Architecture

aragonPM Architecture: Registries, Repos and versions

As a DAO, each aragonPM registry includes a number of installed applications, including one APMRegistry, one ENSSubdomainRegistrar, and many Repo instances.

The aragonPM registry controls a Ethereum Name Service (ENS) domain through its ENSSubdomainRegistrar, allowing each new created Repo to be assigned its own subdomain. This gives users the ability to find repos with human-readable names, such as voting.aragonpm.eth.

We envision that many aragonPM registries will be created for different purposes and types of packages. For Aragon, we use the aragonpm.eth registry to host our core components. We also have the open.aragonpm.eth registry for community developed packages, where anyone can create repos.

At the repo level, each repo can have its own rules that govern how new versions can be published using the Access Control List from aragonOS. This allows for setting up different types of processes depending on the importance of the repo or the nature of the upgrade (major, minor or patch).

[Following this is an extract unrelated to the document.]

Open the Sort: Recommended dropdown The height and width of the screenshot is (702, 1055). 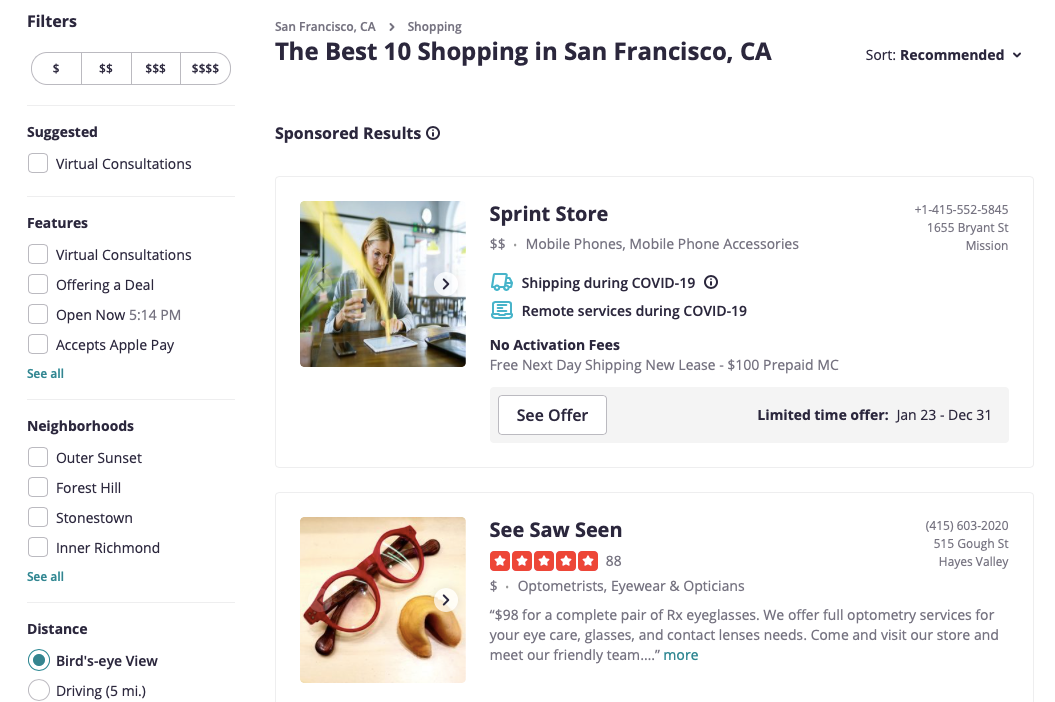(943, 55)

A repo keeps a versioned history of content and smart contract code tuples. The content is an on-chain reference to a blob of data that lives off-chain (we currently support IPFS or HTTP addressing). By using IPFS we have the assurance of the integrity of the data and that it hasn't changed since it was published. We recommend always publishing using a content-addressed network, like IPFS, but having HTTP is useful for testing or less critical code.

The smart contract code only applies to packages that have an on-chain contract component associated with a particular version. It can be the implementation code for upgradeable Proxies or a smart contract that can be directly used. By having these code addresses stored on-chain, smart contracts can use aragonPM directly to get the latest version of the code for a repo.

aragonPM gives users complete transparency over all deployments and traceability of what the process of publishing a new version entailed.

It is important to point out that aragonPM acts as the reference to what the last version of a repo is but all upgrades are opt-in and users of the repo, such as Aragon organizations, need to decide to upgrade or keep using an old version through their own governance mechanisms. Automatically upgrading all users of a repo is extremely dangerous regardless of the upgrade governance mechanism. That's why all upgrades are opt-in and must be started by the user. Someone could, however, build an auto-update contract that users could allow to automatically update their dependencies.

Interacting with aragonPM: apm.js and aragonCLI

In order to interact with aragonPM registries, we have built apm.js as a standalone JS library to inspect aragonPM repos, get their different versions, and fetch the referenced content. The library also allows interaction with aragonPM contracts for creating new repos or versions.

The aragonCLI also uses apm.js to provide a great developer experience for creating and publishing new versions of Aragon apps as aragonPM repos. The CLI's aragonPM commands, accessible through aragon apm, are the easiest way to manage aragonPM repos.